[START RECORDS FOR THIS EXERCISE]

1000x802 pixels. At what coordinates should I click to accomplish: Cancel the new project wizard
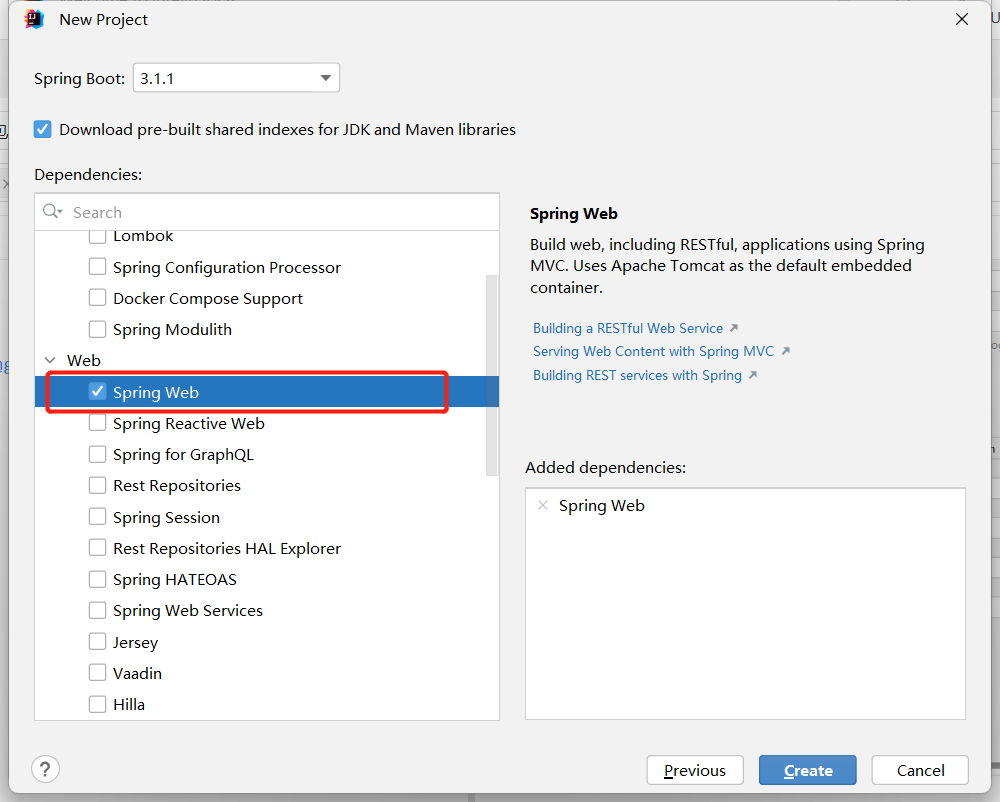coord(920,770)
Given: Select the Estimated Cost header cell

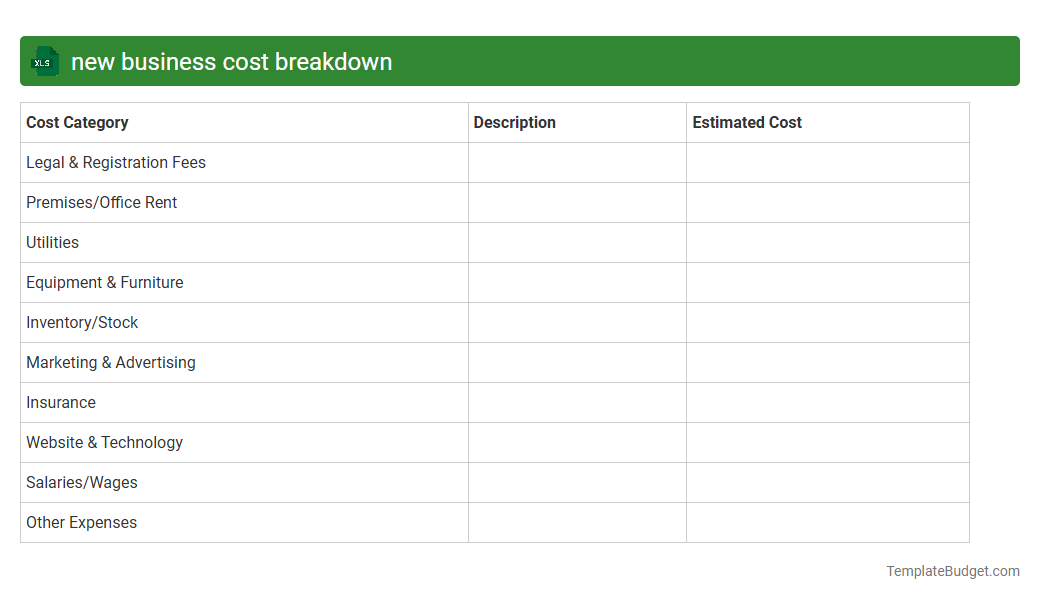Looking at the screenshot, I should pos(747,122).
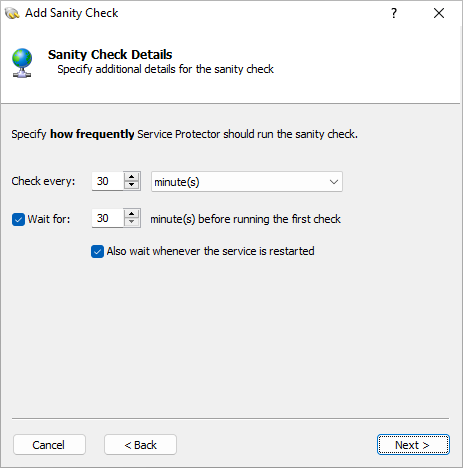Click the Wait for checkbox label text
This screenshot has height=468, width=463.
click(x=49, y=219)
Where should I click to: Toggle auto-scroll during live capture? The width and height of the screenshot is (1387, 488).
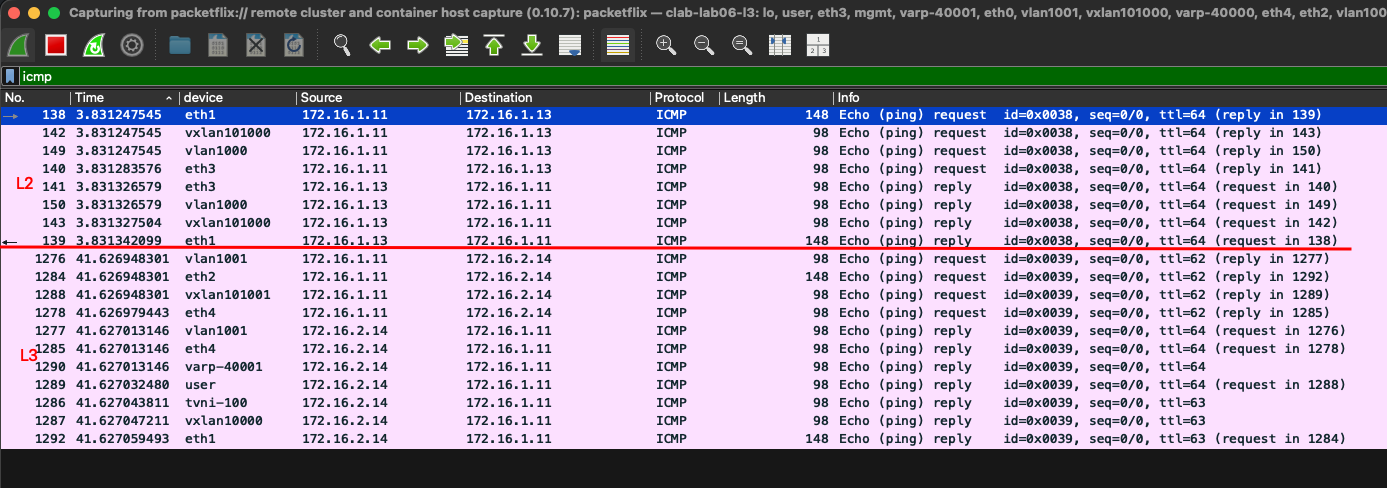(x=569, y=45)
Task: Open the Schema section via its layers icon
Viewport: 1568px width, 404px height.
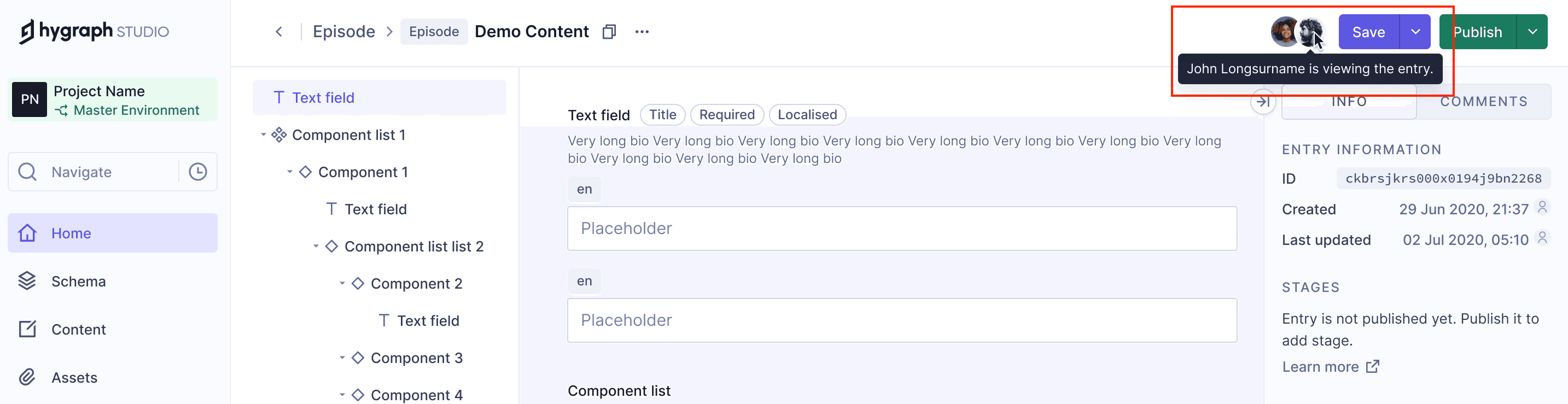Action: pos(26,280)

[END RECORDS FOR THIS EXERCISE]

Rewrite all of the lines above with "wizard" changed to "dialog" and nothing else altered. Leave the pictures out.

## THE RESULT
1000x802 pixels. At what coordinates should I click to accomplish: Cancel the new project dialog
coord(920,770)
Given: Select the Estimated Cost header cell

Looking at the screenshot, I should pos(747,122).
Click the Wait for checkbox label text
This screenshot has height=468, width=463.
click(x=49, y=219)
Where should I click to: Toggle auto-scroll during live capture? The width and height of the screenshot is (1387, 488).
(x=569, y=45)
Task: Open the Schema section via its layers icon
Viewport: 1568px width, 404px height.
Action: pos(26,280)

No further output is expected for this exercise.